Tuesday, November 2, 2010

Isra-Mart srl : Biofuel power stations in planning pipeline

www.isramart.com

Isra-Mart srl news:

Two new power stations that use a fuel critics say contributes to the destruction of rainforest in south-east Asia may be built in the UK through subsidies added to customer bills.

The two plants in the south of England would run on palm oil, which in many cases is sourced from plantations sited on cleared rainforest land.

They are among more than 30 new power stations at various stages of the planning process that propose to burn wood and other plant materials, as owners try to take advantage of hundreds of millions of pounds of subsidies to cut reduce greenhouse gas emissions.

However, experts have warned that as well as being linked to tropical rainforest destruction – and the survival threat to the orang-utan in the wild – crop-fuelled power stations will push up food prices by competing for land, and in many cases will not even cut greenhouse gas emissions.

UK government policy insists companies use only "sustainable" sources, but campaigners claim the rules are too relaxed and it is too hard to enforce such standards on plantations far from the UK, especially when other – non-certified – land could be cleared of forests to make way for displaced food growing.

"The trouble is their sustainability standards amount to little more than greenwash: they claim to set a standard but all they are saying is you need to comply with a couple of criteria in European law that are vague," said Harry Huyton, head of climate change for the RSPB. "Once you build them [the plants] they are here to stay: they have a shelf-life of 30 years or longer and they need biofuel to feed them."

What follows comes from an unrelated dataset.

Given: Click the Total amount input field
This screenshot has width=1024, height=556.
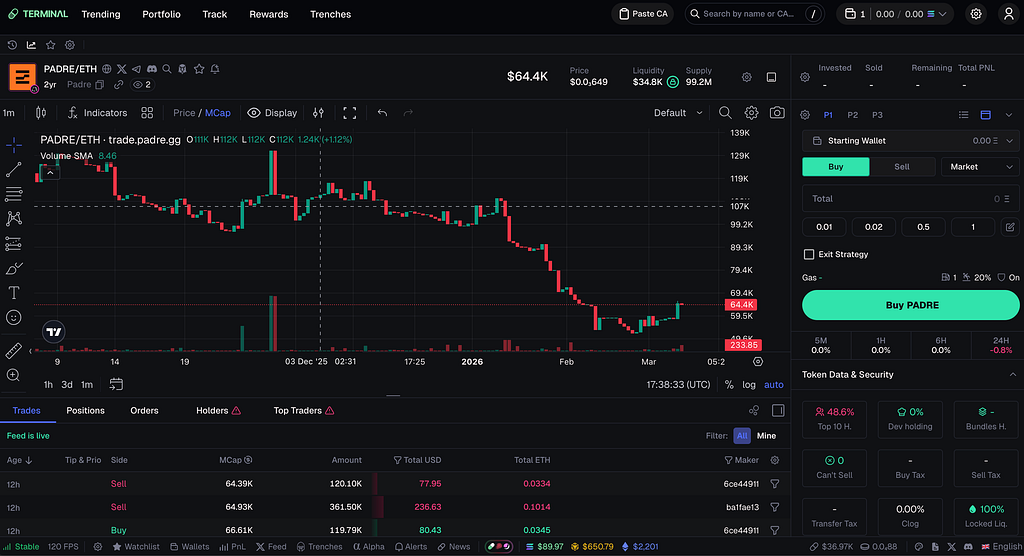Looking at the screenshot, I should click(x=910, y=199).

Campaigners are now urging ministers to review the policy on bioenergy that is currently expected to deliver more than half of the government's target to generate 15% of energy from renewable sources by 2020.

Doubts about the policy are made more likely by the appointment of David MacKay as chief scientist at the Department of Energy and Climate Change (DECC). Before he took the job in 2009, MacKay wrote a book on sustainable energy which said biofuels often competed with other land uses and had questionable environmental benefits, adding: "Biofuels made from plants, in a European country like Britain, can deliver so little power, I think they are scarcely worth talking about."

The energy company W4B has been given permission to build a 17.8MW plant at Portland in Dorset to burn palm sterin – a by-product of palm oil – and oil from jatropha plants grown in tropical areas of Africa. It is also waiting for the result of an appeal over a second such 50MW plant near Bristol.

The Salisbury-registered company website says it hopes construction will begin on one or both plants next year.